To be precise, we should specify the Euclidean metric R^2 for the plane.
Usually that's assumed.

> > So (i) isn't a theorem?
> > Counter-example?
> >
>>> The projection functions f_x and f_y are /continuous/ functions between R^2 and R, and the above
>>> results are consequences of this.

Is the projection function always continuous?
I used to know this stuff, but the neurons rust -


--
Rich

[Mike Terry]

On 23/01/2022 23:27, RichD wrote:
> On January 22, Mike Terry wrote:
>>>>> Re-try:
>>>>> Given an infinite sequence {P[n]}, in the x-y plane. Project those points
>>>>> onto the x-axis, i.e. their x coordinates, creating the sequence {x[n]}
>>>>> Now:
>>>>> i) The limit of {x[n]} is also the projection of the limit of {P[n]}
>>>>> ii) The x-projection of the limit of {P[n]} is also the limit of {x[n]}
>>>>> True/false/maybe? Counterexamples?
>>
>>>> They both still say the same thing, because saying A=B is always
>>>> equivalent to saying B=A.
>
> A kangaroo is a mammal.
> Therefore, a mammal is a kangaroo.
> ?
> English is not math.
>

But your (i) and (ii) are "is" relationships (suggesting equals) and certainly not "is a"
relationships. Anyhow, I think I get what you're saying from your comments below.

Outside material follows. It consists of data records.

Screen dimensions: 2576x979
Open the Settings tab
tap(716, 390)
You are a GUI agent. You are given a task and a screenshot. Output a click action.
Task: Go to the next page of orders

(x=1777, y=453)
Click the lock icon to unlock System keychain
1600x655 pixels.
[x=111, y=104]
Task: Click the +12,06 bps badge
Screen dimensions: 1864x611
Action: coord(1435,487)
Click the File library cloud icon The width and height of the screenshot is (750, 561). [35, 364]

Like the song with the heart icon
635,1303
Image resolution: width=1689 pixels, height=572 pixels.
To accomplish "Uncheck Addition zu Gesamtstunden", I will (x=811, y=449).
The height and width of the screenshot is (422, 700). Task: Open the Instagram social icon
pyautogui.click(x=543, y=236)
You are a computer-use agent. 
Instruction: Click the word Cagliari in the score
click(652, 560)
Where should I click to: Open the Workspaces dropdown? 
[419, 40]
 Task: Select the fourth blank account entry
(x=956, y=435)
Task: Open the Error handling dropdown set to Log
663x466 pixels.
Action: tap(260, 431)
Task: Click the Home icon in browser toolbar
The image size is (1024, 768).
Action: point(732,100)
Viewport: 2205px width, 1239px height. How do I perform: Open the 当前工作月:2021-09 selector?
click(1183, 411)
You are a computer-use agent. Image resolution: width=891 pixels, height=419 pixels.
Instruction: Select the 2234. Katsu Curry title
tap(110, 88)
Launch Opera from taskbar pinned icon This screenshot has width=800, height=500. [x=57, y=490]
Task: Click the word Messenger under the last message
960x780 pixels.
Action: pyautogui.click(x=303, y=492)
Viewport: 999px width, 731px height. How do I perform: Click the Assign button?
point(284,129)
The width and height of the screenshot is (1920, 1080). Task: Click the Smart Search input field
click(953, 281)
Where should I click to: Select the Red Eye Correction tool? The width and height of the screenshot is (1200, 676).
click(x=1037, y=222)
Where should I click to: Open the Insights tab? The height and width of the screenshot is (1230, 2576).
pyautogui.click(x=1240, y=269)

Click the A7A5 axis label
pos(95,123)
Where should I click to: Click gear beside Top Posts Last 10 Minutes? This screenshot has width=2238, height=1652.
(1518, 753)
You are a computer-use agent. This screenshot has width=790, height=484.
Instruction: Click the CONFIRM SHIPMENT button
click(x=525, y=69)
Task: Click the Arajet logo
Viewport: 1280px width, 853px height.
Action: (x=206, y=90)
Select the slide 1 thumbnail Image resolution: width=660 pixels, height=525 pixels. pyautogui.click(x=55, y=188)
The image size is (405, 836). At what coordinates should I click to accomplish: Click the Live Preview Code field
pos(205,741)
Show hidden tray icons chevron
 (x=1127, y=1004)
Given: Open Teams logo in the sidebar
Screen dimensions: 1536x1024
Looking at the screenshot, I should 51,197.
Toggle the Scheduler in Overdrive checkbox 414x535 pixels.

Here is how I would have said them:

i) If x[n] converges, does P[n] necessarily converge, and if so is
lim x[n] = proj_x (lim P[n]) ?
ii) If P[n] converges, does x[n] necessarily converge, and if so is
lim x[n] = proj_x (lim P[n]) ?

Seems clearer to me, but maybe that's just me...

All linear maps (for finite dimensional vector spaces over R at least) are continuous. So that
covers projections, and lots more.

> I used to know this stuff, but the neurons rust -

Yeah, you've reminded me that I've forgotten a mountain of stuff around topological vector spaces
and functional analysis. (Infinite dimensional spaces and so on...) Well that was 40-ish years
ago, so no surprise I guess.) :)

Mike.

[Barry Schwarz]

On Sun, 23 Jan 2022 15:27:13 -0800 (PST), RichD
<r_dela...@yahoo.com> wrote:

>On January 22, Mike Terry wrote:
>>>>> Re-try:
>>>>> Given an infinite sequence {P[n]}, in the x-y plane. Project those points
>>>>> onto the x-axis, i.e. their x coordinates, creating the sequence {x[n]}
>> >>> Now:
>>>>> i) The limit of {x[n]} is also the projection of the limit of {P[n]}
>>>>> ii) The x-projection of the limit of {P[n]} is also the limit of {x[n]}
>>>>> True/false/maybe? Counterexamples?
>>
>>>> They both still say the same thing, because saying A=B is always
>>>> equivalent to saying B=A.
>
>A kangaroo is a mammal.
>Therefore, a mammal is a kangaroo.
>?
>English is not math.

So {P[n]} is an infinite sequence.
Therefore, any infinite sequence must equal {P[n]}

Bad logic is bad logic, regardless of language.